Note that it can be made to work to a certain extinct. Docker doesn't have the level of control of something like kube-router which generates the appropriate rules to restrict k8s services if you specify the allowed networks, but there are a few things that do work:

  • Packets to 172.17.0.0/12 are not routable over the internet, but other machines on the local network do not necessarily have this limitation.

  • When you start your container, you can explicitly bind to 127.0.0.1:8080, optionally to other IP addresses, and not 8080 (which is implicitly expanded to 0.0.0.0:8080). From a security standpoint, Linux filters martian packets by default, but binding to specific IP addresses has its limitations (starting from DHCP).

  • You can leverage Docker networks to create well defined zones and associated firewall rules, but the granularity may be an issue if you want to restrict access to some app while exposing another.

§
Allow forwarding to a specific container port

If the service is bound to a well defined port on the host, the most simple way to filter packets is to match by protocol, input interface or IP address, and port, that's it.

Let's define the set of interfaces that are part of the public zone, and allow forwarded packets from these interfaces to the bound port:

table firewall {
    chain forward {
        define public_ifs = { "enp1s0" };
        iifname $public_ifs tcp dport HOST_PORT accept
    }
}

The main issue here is that the forwarding hook is to late to reject this packet, as we do not have the original port.

The rule Docker adds to the prerouting hook DNATs packets from HOST_PORT to CONTAINER-IP:CONTAINER-PORT. When the packet later arrives in the forward hook, its destination port is CONTAINER_PORT, not HOST_PORT. You could always make sure to bind the same port on the host and inside the container, but that may not be practical depending on the port set in the base images and or bound by the services already running on the host.

With Nftables, you can attach filter chains that run before the prerouting hook. While you would have the original port, you do not know at this early stage whether the packet is destined to the host or if it will be forwarded. You could manually check if the destination IP matches any local IPs and do the filtering that way, but this isn't really practical in the context of DHCP for example.

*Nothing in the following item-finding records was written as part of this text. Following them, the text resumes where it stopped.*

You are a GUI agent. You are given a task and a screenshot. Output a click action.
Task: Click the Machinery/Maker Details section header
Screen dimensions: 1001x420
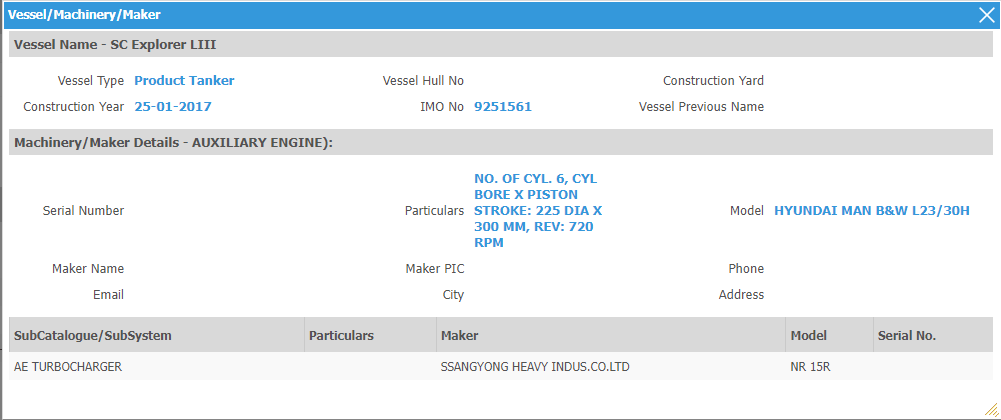173,143
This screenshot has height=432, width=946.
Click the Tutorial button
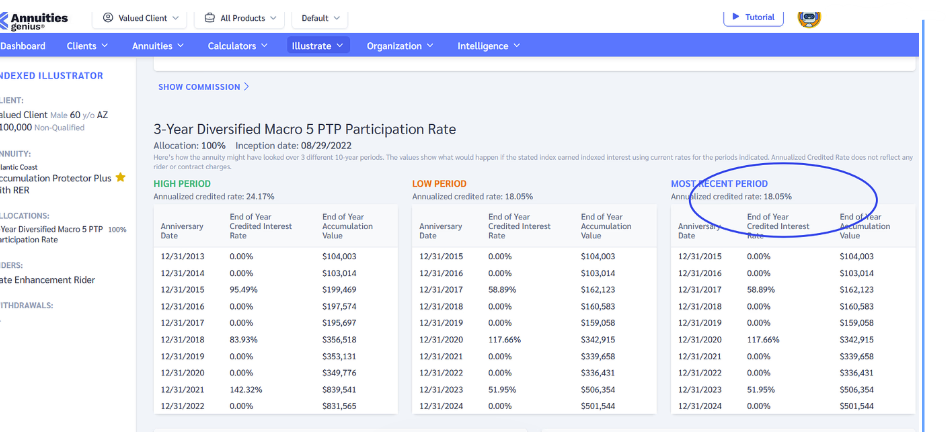753,17
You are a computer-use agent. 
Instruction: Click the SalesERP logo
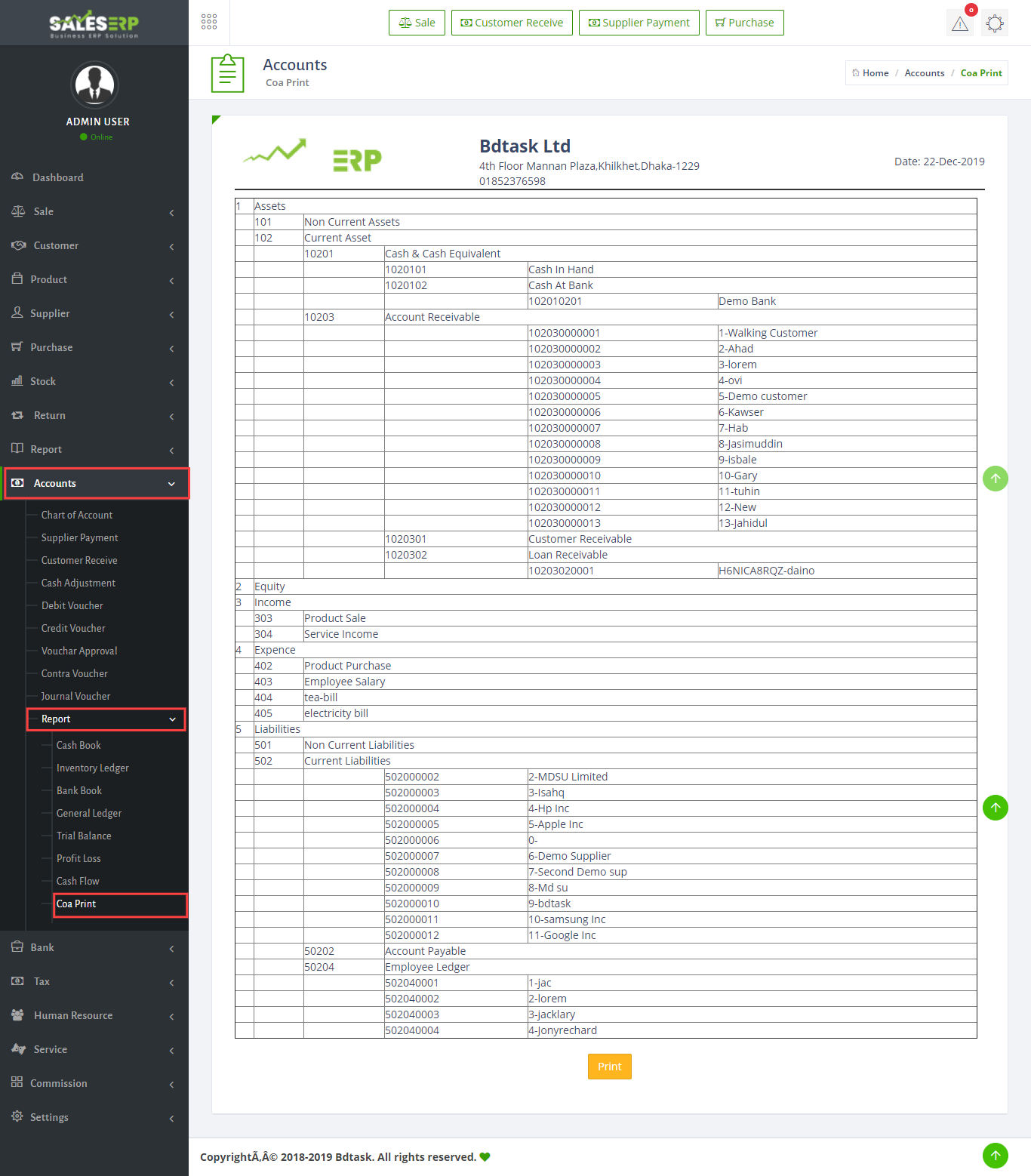[94, 24]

Additionally, you do not know what will happen in the prerouting table at the time your filtering rule is evaluated:

  • If your host functions as a router, a packet addressed to the host IP could be redirected to another host in the prerouting table.
  • If you drop packets to port 8080 because you do not run a local webserver, you could also block legitimate traffic forwarded through the host to another machine's port 8080.

This is where we see the real benefit of the split between the input and forward hook, that works based on the knowledge of the local interface IPs. But this is also the core of the issue, because we do not know the original port when a packets arrives in the forward hook after being DNATed by Docker.

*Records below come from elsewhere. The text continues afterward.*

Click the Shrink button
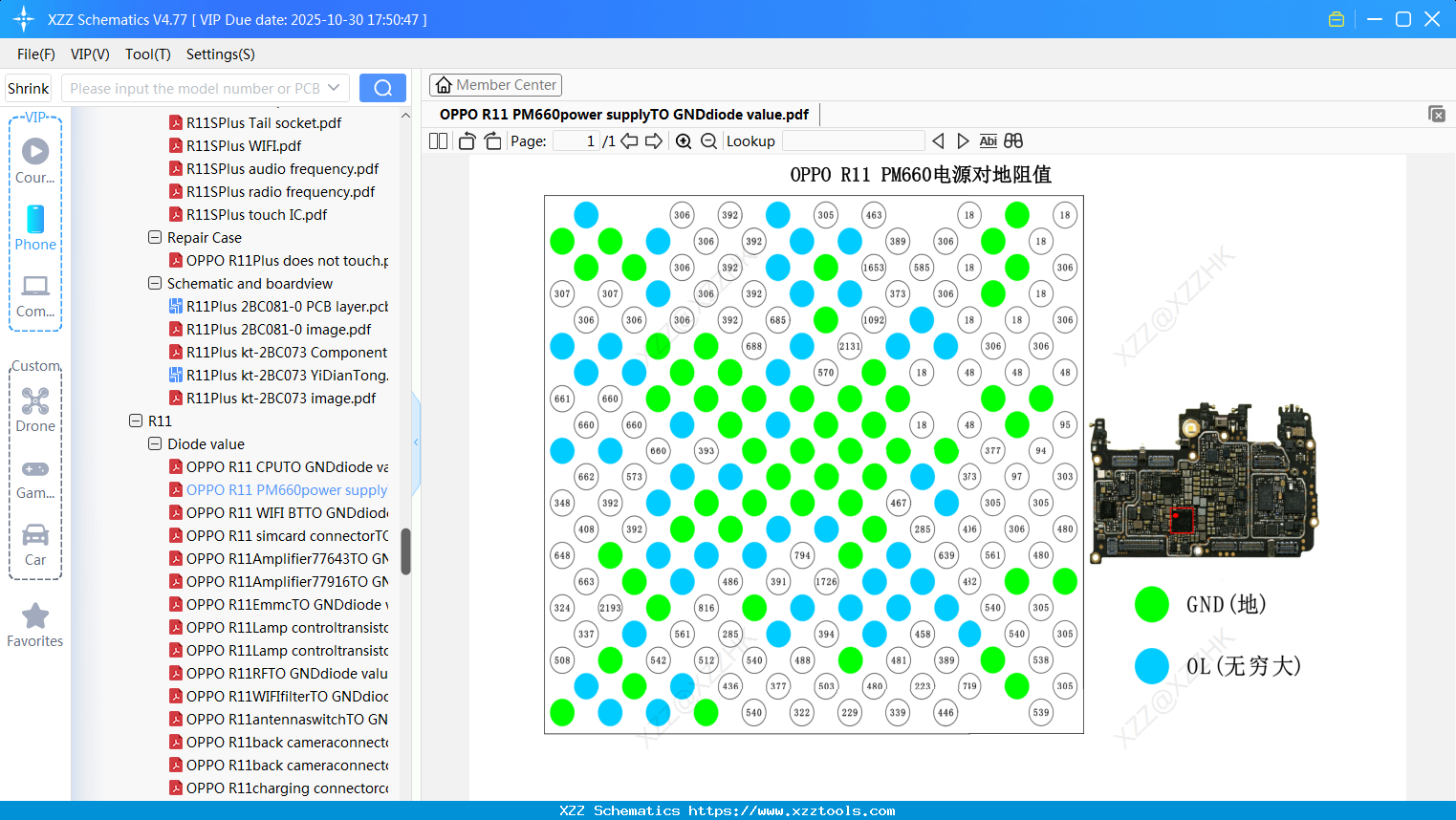Image resolution: width=1456 pixels, height=820 pixels. tap(29, 88)
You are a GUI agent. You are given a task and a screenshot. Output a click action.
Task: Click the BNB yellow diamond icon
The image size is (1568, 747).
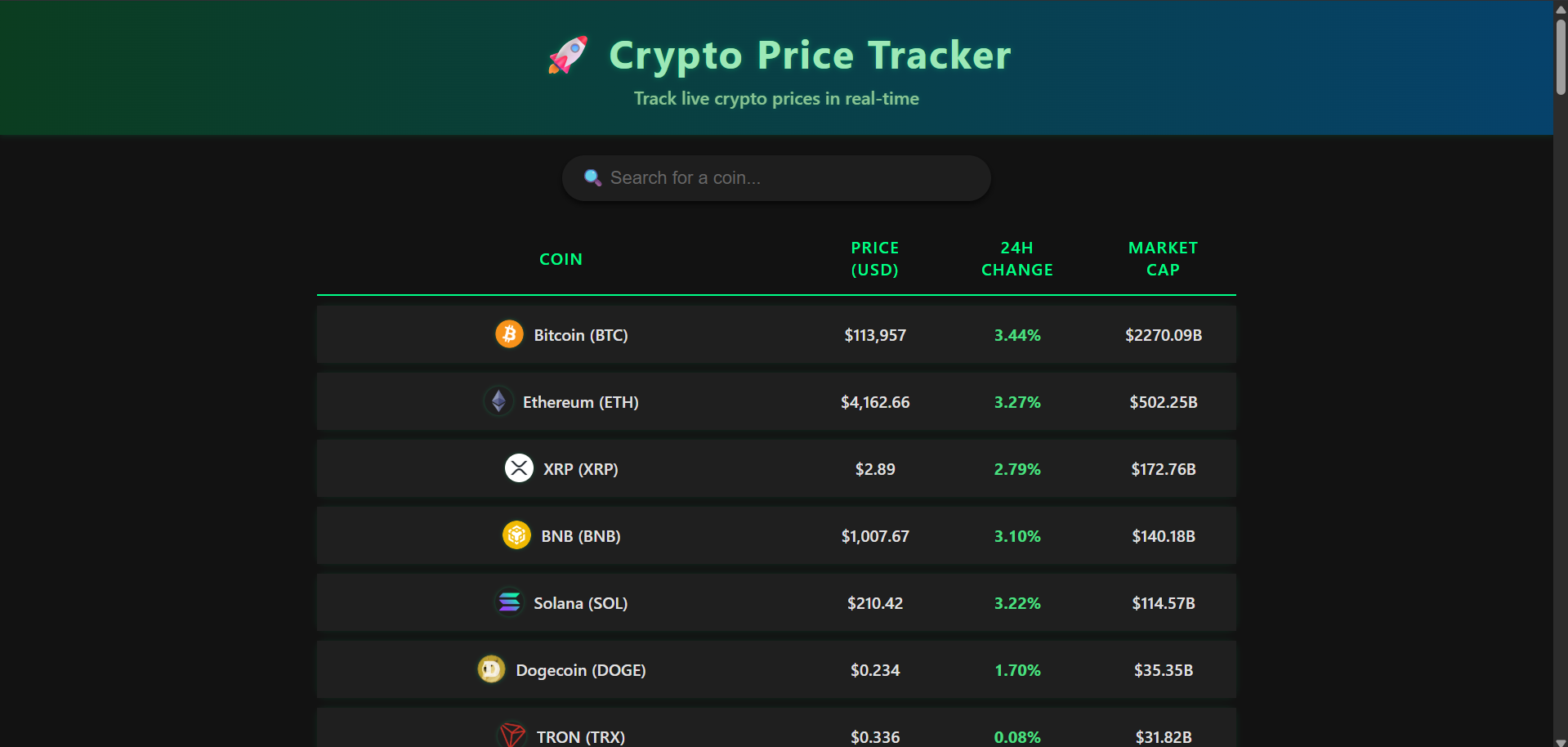click(x=516, y=535)
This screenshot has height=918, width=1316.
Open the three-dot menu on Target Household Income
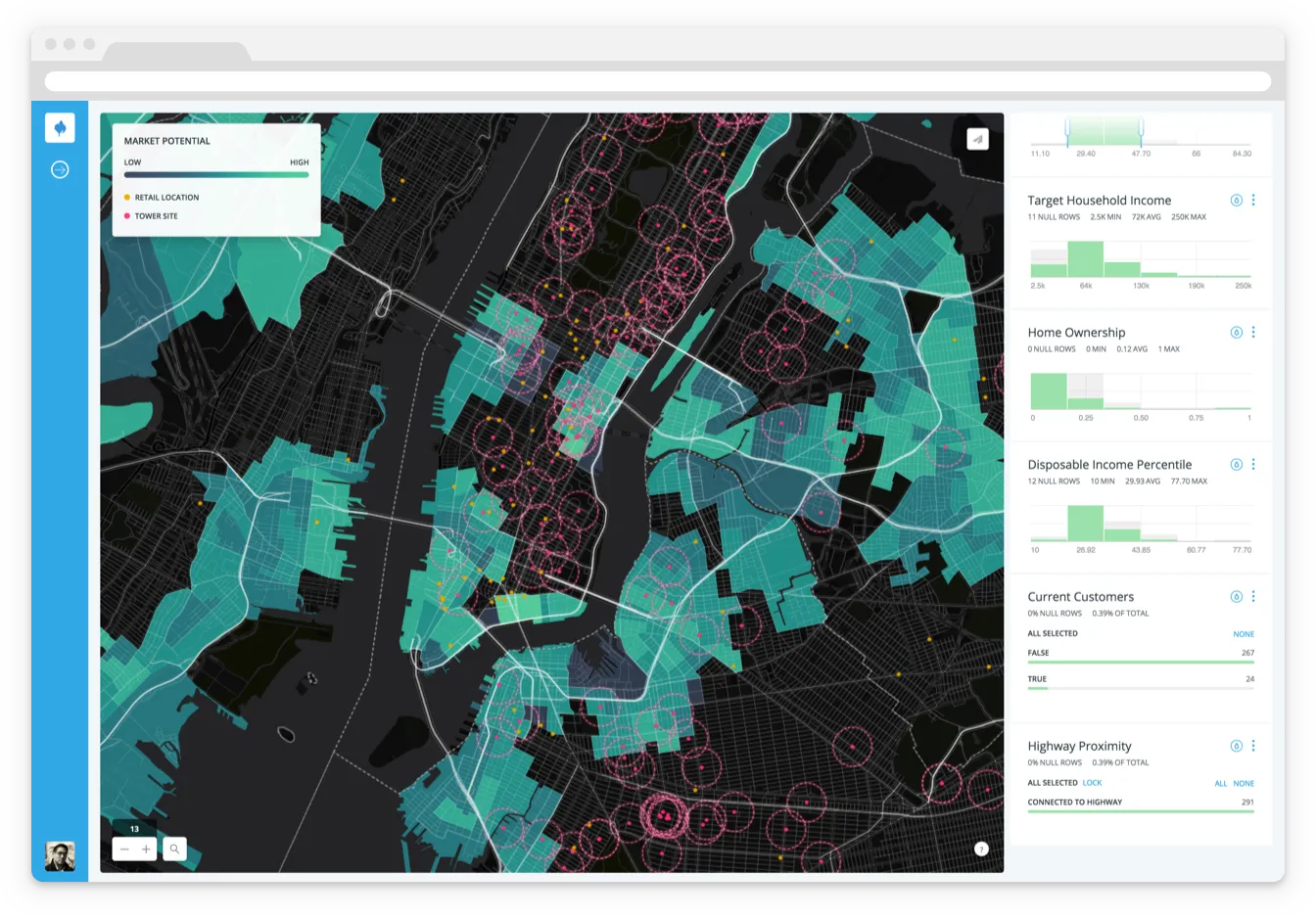1254,200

The astute reader may try to attach a chain to the forward hook with a priority before DNAT. Unfortunately, this doesn't work either because priorities are local to hooks, not global. DNAT is always happening before input and forward, despite the priorities having names that suggest otherwise.

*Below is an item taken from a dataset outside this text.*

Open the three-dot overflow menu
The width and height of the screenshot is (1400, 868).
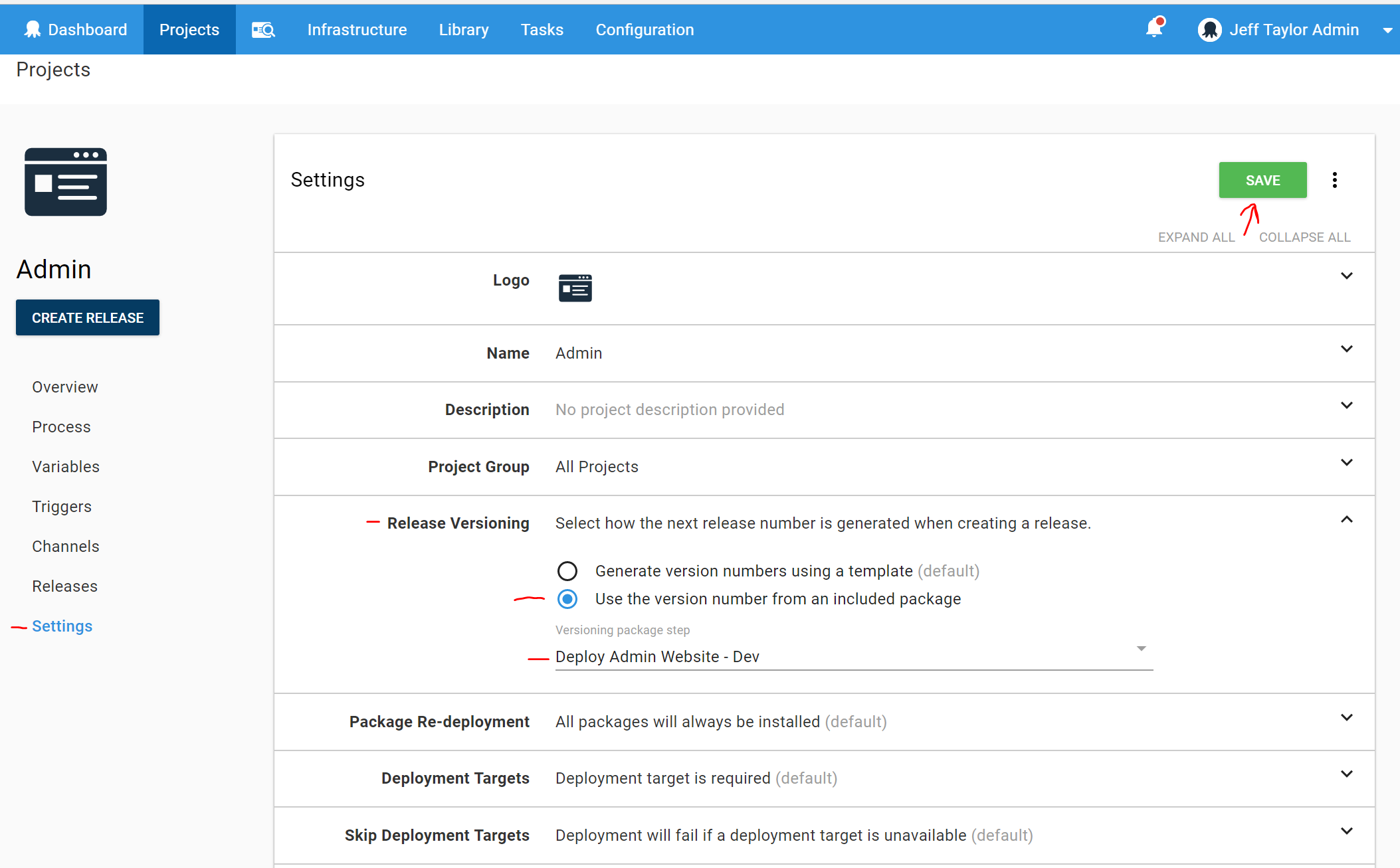[1334, 180]
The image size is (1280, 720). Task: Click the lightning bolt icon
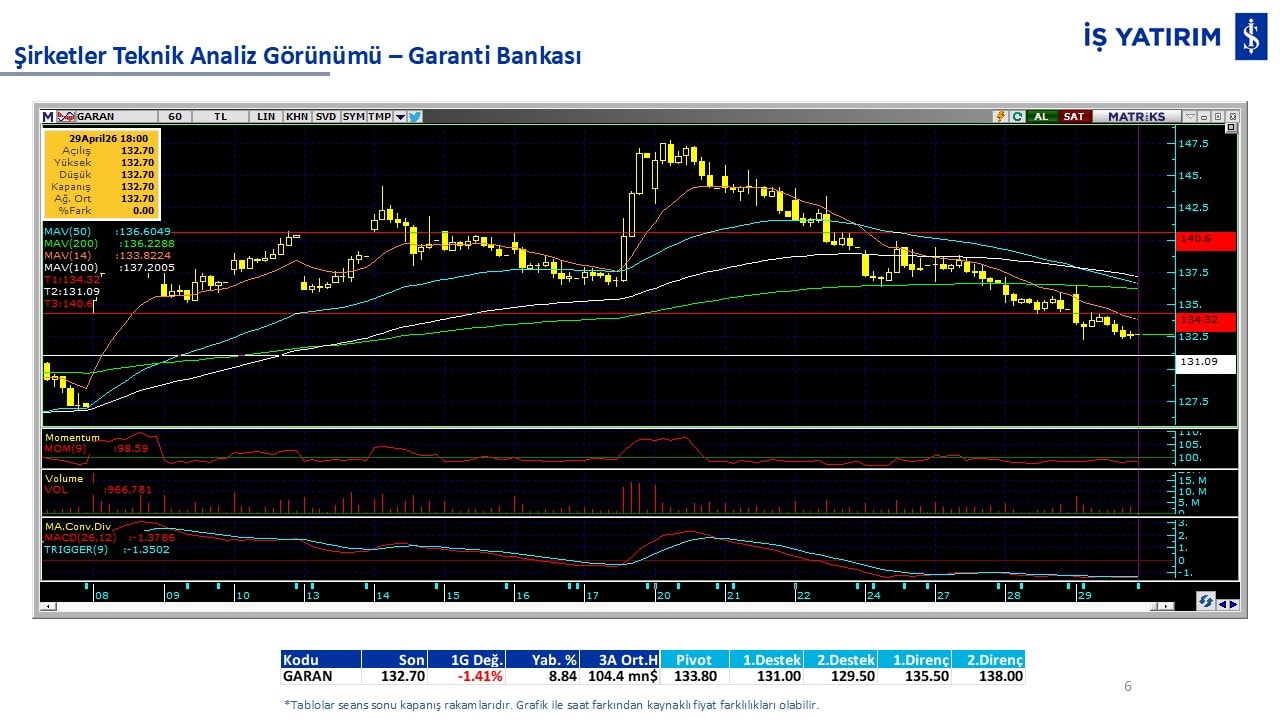tap(999, 117)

The solution is to rely on a conntrack feature that provides the original port before DNAT. The following rule accepts traffic originally directed to port 8080 and later forwarded to the Docker network:

table firewall {
    chain forward {
        iifname $public_ifs ip daddr 172.17.0.0/12 ct original proto-dst 8080 accept
    }
}

A similar rule is provided by the Docker documentation for iptables.

§
Going further

The Docker packet filtering and firewall documentation provides alternative solutions. You could also try the following:

  • Running Docker itself inside a network namespace and add explicit forwarding rules from the host to the Docker namespace.

  • Setting marks on a flow in the prerouting stage before DNAT (this is where priorities are important). Then in the forwarding table, you can allow packets with this mark. Unfortunately this is a feature that may cause conflicts when multiple applications rely on it.